__INFORMATION PROVIDED__.
----------

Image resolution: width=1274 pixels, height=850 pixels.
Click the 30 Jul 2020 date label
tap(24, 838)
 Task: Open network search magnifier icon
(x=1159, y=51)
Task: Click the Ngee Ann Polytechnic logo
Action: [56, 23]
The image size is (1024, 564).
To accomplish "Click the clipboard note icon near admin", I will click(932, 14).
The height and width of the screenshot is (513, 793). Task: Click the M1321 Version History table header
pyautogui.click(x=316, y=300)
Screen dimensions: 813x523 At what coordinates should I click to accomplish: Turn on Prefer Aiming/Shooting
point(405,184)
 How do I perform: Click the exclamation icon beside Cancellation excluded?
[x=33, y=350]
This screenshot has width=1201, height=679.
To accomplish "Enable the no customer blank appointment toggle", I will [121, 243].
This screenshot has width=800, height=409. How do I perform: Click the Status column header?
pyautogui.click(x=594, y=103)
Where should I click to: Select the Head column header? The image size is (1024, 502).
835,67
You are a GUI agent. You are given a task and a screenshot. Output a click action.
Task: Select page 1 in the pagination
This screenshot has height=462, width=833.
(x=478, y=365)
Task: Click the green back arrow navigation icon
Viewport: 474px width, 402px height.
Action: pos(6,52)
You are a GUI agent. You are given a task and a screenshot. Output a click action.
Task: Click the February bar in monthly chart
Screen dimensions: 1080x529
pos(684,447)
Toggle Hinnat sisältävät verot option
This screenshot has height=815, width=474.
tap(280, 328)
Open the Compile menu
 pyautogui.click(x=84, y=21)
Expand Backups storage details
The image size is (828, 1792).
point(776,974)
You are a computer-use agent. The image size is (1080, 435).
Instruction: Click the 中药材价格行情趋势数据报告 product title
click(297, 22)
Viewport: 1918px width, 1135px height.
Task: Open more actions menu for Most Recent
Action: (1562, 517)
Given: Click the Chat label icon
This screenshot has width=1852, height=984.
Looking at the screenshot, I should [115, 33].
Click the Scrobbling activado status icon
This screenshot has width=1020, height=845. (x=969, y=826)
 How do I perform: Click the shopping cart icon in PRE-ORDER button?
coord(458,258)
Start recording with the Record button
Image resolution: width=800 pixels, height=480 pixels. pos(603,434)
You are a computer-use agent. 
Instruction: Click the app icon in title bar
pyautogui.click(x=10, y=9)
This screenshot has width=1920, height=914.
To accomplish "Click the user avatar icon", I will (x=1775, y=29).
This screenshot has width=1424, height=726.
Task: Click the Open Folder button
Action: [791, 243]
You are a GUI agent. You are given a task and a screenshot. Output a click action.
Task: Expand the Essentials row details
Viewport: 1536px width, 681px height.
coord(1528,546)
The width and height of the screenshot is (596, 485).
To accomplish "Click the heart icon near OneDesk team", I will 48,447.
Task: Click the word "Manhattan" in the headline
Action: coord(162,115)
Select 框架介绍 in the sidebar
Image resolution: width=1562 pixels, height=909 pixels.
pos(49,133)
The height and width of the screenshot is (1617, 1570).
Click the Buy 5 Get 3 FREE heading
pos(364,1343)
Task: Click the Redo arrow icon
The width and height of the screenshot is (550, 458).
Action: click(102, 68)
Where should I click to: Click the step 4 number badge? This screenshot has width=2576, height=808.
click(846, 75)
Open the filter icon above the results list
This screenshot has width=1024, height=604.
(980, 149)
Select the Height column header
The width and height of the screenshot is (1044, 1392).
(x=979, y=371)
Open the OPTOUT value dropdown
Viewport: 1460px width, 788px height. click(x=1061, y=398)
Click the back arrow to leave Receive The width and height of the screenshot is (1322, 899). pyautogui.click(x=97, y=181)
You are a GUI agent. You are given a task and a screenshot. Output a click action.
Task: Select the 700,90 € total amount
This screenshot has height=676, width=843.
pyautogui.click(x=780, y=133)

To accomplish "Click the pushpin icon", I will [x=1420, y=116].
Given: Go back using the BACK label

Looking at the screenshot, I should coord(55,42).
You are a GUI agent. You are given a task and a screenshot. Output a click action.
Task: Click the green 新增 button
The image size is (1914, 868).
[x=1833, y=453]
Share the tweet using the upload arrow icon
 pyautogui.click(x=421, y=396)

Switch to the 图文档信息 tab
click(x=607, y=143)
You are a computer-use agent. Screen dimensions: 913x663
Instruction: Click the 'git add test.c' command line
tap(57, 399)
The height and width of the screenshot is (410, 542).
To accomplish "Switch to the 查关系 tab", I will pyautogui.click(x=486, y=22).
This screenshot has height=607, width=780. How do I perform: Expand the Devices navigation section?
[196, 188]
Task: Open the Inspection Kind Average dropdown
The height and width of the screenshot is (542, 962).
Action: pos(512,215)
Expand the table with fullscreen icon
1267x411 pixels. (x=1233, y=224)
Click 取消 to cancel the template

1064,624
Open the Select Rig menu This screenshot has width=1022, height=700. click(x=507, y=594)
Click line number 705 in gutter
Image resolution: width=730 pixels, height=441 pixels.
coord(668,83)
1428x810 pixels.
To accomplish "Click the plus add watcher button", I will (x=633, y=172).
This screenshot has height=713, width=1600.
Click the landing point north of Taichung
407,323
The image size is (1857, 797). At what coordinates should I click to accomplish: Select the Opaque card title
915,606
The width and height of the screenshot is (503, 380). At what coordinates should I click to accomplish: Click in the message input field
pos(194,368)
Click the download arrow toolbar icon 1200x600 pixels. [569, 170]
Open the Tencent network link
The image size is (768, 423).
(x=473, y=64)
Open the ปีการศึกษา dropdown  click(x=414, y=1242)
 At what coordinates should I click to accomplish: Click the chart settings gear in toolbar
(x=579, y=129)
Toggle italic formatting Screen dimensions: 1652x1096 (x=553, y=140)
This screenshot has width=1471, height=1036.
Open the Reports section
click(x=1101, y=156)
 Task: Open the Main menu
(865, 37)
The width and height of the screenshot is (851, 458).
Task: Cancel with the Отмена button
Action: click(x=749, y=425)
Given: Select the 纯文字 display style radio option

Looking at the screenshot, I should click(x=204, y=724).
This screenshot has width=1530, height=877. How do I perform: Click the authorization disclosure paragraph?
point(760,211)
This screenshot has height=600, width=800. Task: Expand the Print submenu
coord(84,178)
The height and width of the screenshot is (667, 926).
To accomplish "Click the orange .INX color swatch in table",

----------

__EXERCISE OBJECTIVE__. Tally the lines of the material above that contain the word "green" and report the total alone.

__WRITTEN REPLY__. 2